* [Problem]
Write out the following rows verbatim, preserving each line's characters, spacing, and order.

Begin Provided material

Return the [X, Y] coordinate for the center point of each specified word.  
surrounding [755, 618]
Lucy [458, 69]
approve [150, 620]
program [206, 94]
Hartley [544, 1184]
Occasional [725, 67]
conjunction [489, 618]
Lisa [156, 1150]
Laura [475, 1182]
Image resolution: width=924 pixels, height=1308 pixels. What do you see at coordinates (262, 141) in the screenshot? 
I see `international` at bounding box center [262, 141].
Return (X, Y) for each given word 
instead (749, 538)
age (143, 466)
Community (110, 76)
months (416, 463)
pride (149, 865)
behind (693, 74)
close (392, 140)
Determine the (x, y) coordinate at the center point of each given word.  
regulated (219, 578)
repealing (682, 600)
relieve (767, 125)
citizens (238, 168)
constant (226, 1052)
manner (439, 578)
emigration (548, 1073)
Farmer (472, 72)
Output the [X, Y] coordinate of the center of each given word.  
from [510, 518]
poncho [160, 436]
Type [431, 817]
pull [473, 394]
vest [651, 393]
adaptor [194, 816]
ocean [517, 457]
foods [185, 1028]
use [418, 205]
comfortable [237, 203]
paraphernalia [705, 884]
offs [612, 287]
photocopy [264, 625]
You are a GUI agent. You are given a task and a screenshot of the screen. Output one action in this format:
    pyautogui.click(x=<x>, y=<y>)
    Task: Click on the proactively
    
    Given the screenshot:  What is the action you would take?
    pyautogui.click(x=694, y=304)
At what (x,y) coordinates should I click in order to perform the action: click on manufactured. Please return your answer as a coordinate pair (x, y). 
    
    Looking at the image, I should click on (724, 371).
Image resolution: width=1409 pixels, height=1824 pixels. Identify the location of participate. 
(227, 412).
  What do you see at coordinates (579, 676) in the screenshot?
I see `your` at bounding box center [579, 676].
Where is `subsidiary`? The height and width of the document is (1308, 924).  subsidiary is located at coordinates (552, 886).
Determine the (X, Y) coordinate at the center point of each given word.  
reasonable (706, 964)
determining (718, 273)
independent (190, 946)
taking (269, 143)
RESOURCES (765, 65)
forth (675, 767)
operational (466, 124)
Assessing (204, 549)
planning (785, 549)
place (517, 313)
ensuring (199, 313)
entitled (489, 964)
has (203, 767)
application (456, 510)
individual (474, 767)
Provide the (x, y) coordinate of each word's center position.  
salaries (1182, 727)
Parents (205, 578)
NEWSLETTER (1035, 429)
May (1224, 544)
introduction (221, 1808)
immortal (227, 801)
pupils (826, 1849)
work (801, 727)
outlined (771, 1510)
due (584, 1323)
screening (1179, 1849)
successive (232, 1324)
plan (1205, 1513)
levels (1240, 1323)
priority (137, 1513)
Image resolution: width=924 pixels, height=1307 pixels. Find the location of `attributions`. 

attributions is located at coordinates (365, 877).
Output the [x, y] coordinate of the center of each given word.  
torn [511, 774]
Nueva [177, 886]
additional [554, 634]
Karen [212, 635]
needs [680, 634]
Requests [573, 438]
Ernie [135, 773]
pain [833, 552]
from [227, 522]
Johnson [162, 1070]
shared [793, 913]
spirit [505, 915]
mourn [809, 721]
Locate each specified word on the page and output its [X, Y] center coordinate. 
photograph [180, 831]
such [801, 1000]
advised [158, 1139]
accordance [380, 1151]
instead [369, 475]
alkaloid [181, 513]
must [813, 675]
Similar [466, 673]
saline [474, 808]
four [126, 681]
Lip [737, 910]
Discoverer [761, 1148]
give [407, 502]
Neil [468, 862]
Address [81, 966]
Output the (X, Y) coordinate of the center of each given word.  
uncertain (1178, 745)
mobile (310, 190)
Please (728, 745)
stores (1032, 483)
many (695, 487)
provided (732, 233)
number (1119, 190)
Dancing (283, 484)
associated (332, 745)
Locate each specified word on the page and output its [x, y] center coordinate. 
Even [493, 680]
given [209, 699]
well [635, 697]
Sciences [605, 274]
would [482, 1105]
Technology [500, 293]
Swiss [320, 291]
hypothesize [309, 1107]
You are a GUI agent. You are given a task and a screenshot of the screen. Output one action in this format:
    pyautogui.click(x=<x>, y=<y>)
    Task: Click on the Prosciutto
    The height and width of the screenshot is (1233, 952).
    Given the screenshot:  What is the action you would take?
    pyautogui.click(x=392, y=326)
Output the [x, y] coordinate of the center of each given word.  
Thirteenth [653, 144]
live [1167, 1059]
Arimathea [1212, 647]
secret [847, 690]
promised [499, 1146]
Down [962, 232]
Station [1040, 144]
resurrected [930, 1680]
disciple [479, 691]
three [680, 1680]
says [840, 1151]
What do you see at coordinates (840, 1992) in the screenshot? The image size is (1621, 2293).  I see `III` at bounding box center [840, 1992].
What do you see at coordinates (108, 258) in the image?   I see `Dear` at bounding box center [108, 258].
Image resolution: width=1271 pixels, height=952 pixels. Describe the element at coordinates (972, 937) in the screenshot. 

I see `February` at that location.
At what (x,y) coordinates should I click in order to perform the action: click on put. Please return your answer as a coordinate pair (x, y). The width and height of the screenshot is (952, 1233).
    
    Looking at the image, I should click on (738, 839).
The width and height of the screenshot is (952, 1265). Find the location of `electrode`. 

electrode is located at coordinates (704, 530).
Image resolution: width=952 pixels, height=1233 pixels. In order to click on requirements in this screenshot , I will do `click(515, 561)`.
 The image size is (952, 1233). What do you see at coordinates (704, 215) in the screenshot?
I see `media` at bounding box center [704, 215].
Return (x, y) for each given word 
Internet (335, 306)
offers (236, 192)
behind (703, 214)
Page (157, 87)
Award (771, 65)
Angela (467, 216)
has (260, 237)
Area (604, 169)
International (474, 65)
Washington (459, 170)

End Provided material

* [The result]
Return the [X, Y] coordinate for the center point of each specified word.  
surrounding [755, 618]
Lucy [458, 69]
approve [150, 620]
program [206, 94]
Hartley [544, 1184]
Occasional [725, 67]
conjunction [489, 618]
Lisa [156, 1150]
Laura [475, 1182]
Image resolution: width=924 pixels, height=1308 pixels. What do you see at coordinates (262, 141) in the screenshot? 
I see `international` at bounding box center [262, 141].
Return (X, Y) for each given word 
instead (749, 538)
age (143, 466)
Community (110, 76)
months (416, 463)
pride (149, 865)
behind (693, 74)
close (392, 140)
Determine the (x, y) coordinate at the center point of each given word.  
regulated (219, 578)
repealing (682, 600)
relieve (767, 125)
citizens (238, 168)
constant (226, 1052)
manner (439, 578)
emigration (548, 1073)
Farmer (472, 72)
Output the [X, Y] coordinate of the center of each given word.  
from [510, 518]
poncho [160, 436]
Type [431, 817]
pull [473, 394]
vest [651, 393]
adaptor [194, 816]
ocean [517, 457]
foods [185, 1028]
use [418, 205]
comfortable [237, 203]
paraphernalia [705, 884]
offs [612, 287]
photocopy [264, 625]
You are a GUI agent. You are given a task and a screenshot of the screen. Output one action in this format:
    pyautogui.click(x=<x>, y=<y>)
    Task: Click on the proactively
    
    Given the screenshot:  What is the action you would take?
    pyautogui.click(x=694, y=304)
At what (x,y) coordinates should I click in order to perform the action: click on manufactured. Please return your answer as a coordinate pair (x, y). 
    
    Looking at the image, I should click on (724, 371).
Image resolution: width=1409 pixels, height=1824 pixels. Identify the location of participate. 
(227, 412).
  What do you see at coordinates (579, 676) in the screenshot?
I see `your` at bounding box center [579, 676].
Where is `subsidiary`? The height and width of the document is (1308, 924).  subsidiary is located at coordinates (552, 886).
Determine the (X, Y) coordinate at the center point of each given word.  
reasonable (706, 964)
determining (718, 273)
independent (190, 946)
taking (269, 143)
RESOURCES (765, 65)
forth (675, 767)
operational (466, 124)
Assessing (204, 549)
planning (785, 549)
place (517, 313)
ensuring (199, 313)
entitled (489, 964)
has (203, 767)
application (456, 510)
individual (474, 767)
Provide the (x, y) coordinate of each word's center position.  
salaries (1182, 727)
Parents (205, 578)
NEWSLETTER (1035, 429)
May (1224, 544)
introduction (221, 1808)
immortal (227, 801)
pupils (826, 1849)
work (801, 727)
outlined (771, 1510)
due (584, 1323)
screening (1179, 1849)
successive (232, 1324)
plan (1205, 1513)
levels (1240, 1323)
priority (137, 1513)
Image resolution: width=924 pixels, height=1307 pixels. Find the location of `attributions`. 

attributions is located at coordinates (365, 877).
Output the [x, y] coordinate of the center of each given word.  
torn [511, 774]
Nueva [177, 886]
additional [554, 634]
Karen [212, 635]
needs [680, 634]
Requests [573, 438]
Ernie [135, 773]
pain [833, 552]
from [227, 522]
Johnson [162, 1070]
shared [793, 913]
spirit [505, 915]
mourn [809, 721]
Locate each specified word on the page and output its [X, Y] center coordinate. 
photograph [180, 831]
such [801, 1000]
advised [158, 1139]
accordance [380, 1151]
instead [369, 475]
alkaloid [181, 513]
must [813, 675]
Similar [466, 673]
saline [474, 808]
four [126, 681]
Lip [737, 910]
Discoverer [761, 1148]
give [407, 502]
Neil [468, 862]
Address [81, 966]
Output the (X, Y) coordinate of the center of each given word.  
uncertain (1178, 745)
mobile (310, 190)
Please (728, 745)
stores (1032, 483)
many (695, 487)
provided (732, 233)
number (1119, 190)
Dancing (283, 484)
associated (332, 745)
Locate each specified word on the page and output its [x, y] center coordinate. 
Even [493, 680]
given [209, 699]
well [635, 697]
Sciences [605, 274]
would [482, 1105]
Technology [500, 293]
Swiss [320, 291]
hypothesize [309, 1107]
You are a GUI agent. You are given a task and a screenshot of the screen. Output one action in this format:
    pyautogui.click(x=<x>, y=<y>)
    Task: Click on the Prosciutto
    The height and width of the screenshot is (1233, 952).
    Given the screenshot:  What is the action you would take?
    pyautogui.click(x=392, y=326)
Output the [x, y] coordinate of the center of each given word.  
Thirteenth [653, 144]
live [1167, 1059]
Arimathea [1212, 647]
secret [847, 690]
promised [499, 1146]
Down [962, 232]
Station [1040, 144]
resurrected [930, 1680]
disciple [479, 691]
three [680, 1680]
says [840, 1151]
What do you see at coordinates (840, 1992) in the screenshot? The image size is (1621, 2293).  I see `III` at bounding box center [840, 1992].
What do you see at coordinates (108, 258) in the image?   I see `Dear` at bounding box center [108, 258].
Image resolution: width=1271 pixels, height=952 pixels. Describe the element at coordinates (972, 937) in the screenshot. 

I see `February` at that location.
At what (x,y) coordinates should I click in order to perform the action: click on put. Please return your answer as a coordinate pair (x, y). The width and height of the screenshot is (952, 1233).
    
    Looking at the image, I should click on (738, 839).
The width and height of the screenshot is (952, 1265). Find the location of `electrode`. 

electrode is located at coordinates (704, 530).
Image resolution: width=952 pixels, height=1233 pixels. In order to click on requirements in this screenshot , I will do `click(515, 561)`.
 The image size is (952, 1233). What do you see at coordinates (704, 215) in the screenshot?
I see `media` at bounding box center [704, 215].
Return (x, y) for each given word 
Internet (335, 306)
offers (236, 192)
behind (703, 214)
Page (157, 87)
Award (771, 65)
Angela (467, 216)
has (260, 237)
Area (604, 169)
International (474, 65)
Washington (459, 170)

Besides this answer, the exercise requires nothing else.